→ What to produce:
What is needed is an exact copy of every entry, without the pictures.

→ Dataset extract:
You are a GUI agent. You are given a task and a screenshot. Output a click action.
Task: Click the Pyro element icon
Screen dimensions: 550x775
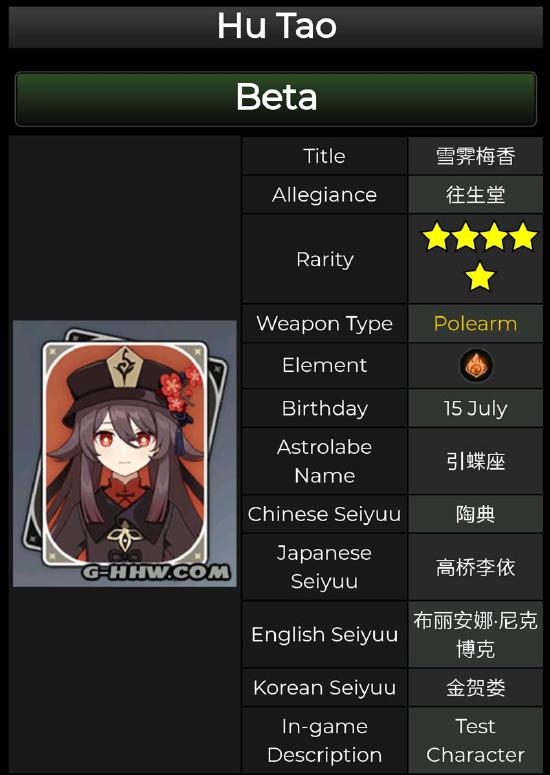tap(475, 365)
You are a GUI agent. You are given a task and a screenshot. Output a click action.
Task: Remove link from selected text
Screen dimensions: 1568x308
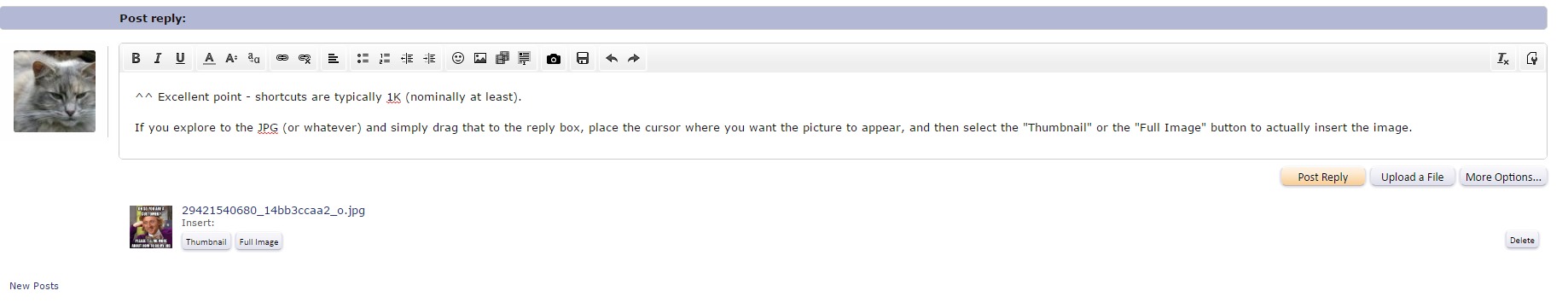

→ Output of the exercise:
You are a GUI agent. You are given a task and a screenshot. Output a click action.
Task: Click the Pyro element icon
Screen dimensions: 550x775
tap(475, 365)
You are a GUI agent. You are given a task and a screenshot. Output a click action.
Task: Remove link from selected text
Screen dimensions: 1568x308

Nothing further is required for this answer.